Stable Diffusion Finetuning

Custom model training for specialized image generation

⚠️ Note: This article is about fine-tuning the original Stable Diffusion model (CompVis/stable-diffusion) which is no longer state-of-the-art.

We present a couple examples of finetuning the text-to-image stable-diffusion model to learn new styles (e: "Naruto", "Avatar"). Note that a similar methodology can be applied to learn the representation of a new object or identity to the base model.

Stable diffusion finetuning

Training data

The first step is to collect hundreds of data samples for the style to learn. The original images were obtained from narutopedia.com and captioned with the pre-trained BLIP model.

For each row the dataset contains image and text keys. image is a varying size PIL jpeg, and text is the accompanying text caption.

With the recent progresses of multimodal LLMs, I would probably use that instead for building labelled datasets from raw images.

The Naruto dataset can be found on HuggingFace with 1.22k images for reference.


Stable Diffusion Benchmark


Training Setup

For the Naruto-style model, we used the following configuration:

  • Infrastructure: 2x A6000 GPUs on Lambda GPU Cloud
  • Training Duration: Approximately 12 hours (~30,000 training steps)
  • Cost: Approximately $20
  • Dataset Size: 1.22k BLIP-captioned Naruto images
  • Base Model: Built upon Justin Pinkney's Pokemon Stable Diffusion model

Prompt Engineering

One key finding from this project is that prompt engineering significantly helps produce compelling and consistent Naruto-style portraits. Effective prompts include phrasing like:

  • "[subject] ninja portrait"
  • "[subject] in the style of Naruto"

These prompt patterns generate more authentic character results with characteristic headbands and costumes that are iconic to the Naruto aesthetic.


Game of Thrones characters in Naruto style

Game of Thrones characters transformed to Naruto style


The difference between basic prompts and optimized prompts is significant. For example:


Bill Gates basic prompt Bill Gates with prompt engineering

Left: "Bill Gates" (basic prompt) | Right: "Bill Gates ninja portrait" (optimized prompt)


Usage

The model can be loaded using the Hugging Face diffusers library:

from diffusers import StableDiffusionPipeline
import torch

model_id = "lambdalabs/sd-naruto-diffusers"
pipe = StableDiffusionPipeline.from_pretrained(model_id, torch_dtype=torch.float16)
pipe = pipe.to("cuda")

prompt = "Yoda ninja portrait"
image = pipe(prompt).images[0]

The Naruto-style model is available on HuggingFace and has been used by the community in over 95 demonstration spaces.

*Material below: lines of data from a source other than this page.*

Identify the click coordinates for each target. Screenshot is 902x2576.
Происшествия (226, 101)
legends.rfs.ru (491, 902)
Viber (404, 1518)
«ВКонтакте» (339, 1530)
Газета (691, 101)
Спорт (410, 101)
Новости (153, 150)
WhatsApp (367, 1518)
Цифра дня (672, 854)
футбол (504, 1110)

Stable diffusion finetuning with dreambooth

The second method uses dreambooth, a finetuning implementation of stable diffusion developed by Google.

DreamBooth is a technique that allows you to fine-tune text-to-image models with just a small set of images (as few as 3-5 images) to teach the model a new concept, style, or specific object/person. Unlike the previous approach which required hundreds of training samples, DreamBooth achieves impressive results with minimal data.


Avatar-style generated images grid

Examples of Avatar-style images generated using DreamBooth fine-tuning


Training Setup

For the Avatar-style model, we used the following configuration:

  • Base Model: Stable Diffusion v1.5
  • Training Data: 60 input images (512x512 pixels) of Avatar characters
  • Training Method: DreamBooth fine-tuning with prior preservation
  • Class Token: "avatarart style" - a unique identifier used in prompts
  • Prior Preservation Class: "Person" - prevents the model from forgetting how to generate regular people
  • Hardware: 2x A6000 GPUs on Lambda GPU Cloud
  • Training Duration: 700 steps with batch size 4 (approximately 2 hours)
  • Estimated Cost: ~$4

Key Concept: Prior Preservation

One of the innovations of DreamBooth is "prior preservation loss". This technique prevents the model from overfitting to the small training dataset and forgetting its original capabilities. By training on both the new concept (Avatar style) and examples of the broader class (Person), the model maintains its general knowledge while learning the specific style.

Usage

To generate images with the fine-tuned model, use prompts that incorporate the style token:

"Yoda, avatarart style"

The model can be loaded using the Hugging Face diffusers library:

from diffusers import StableDiffusionPipeline
import torch

model_id = "lambdalabs/dreambooth-avatar"
pipe = StableDiffusionPipeline.from_pretrained(model_id, torch_dtype=torch.float16)
pipe = pipe.to("cuda")

prompt = "Yoda, avatarart style"
image = pipe(prompt, guidance_scale=7.5).images[0]

The Avatar-style model is available on HuggingFace and has been used by the community in over 10 demonstration spaces.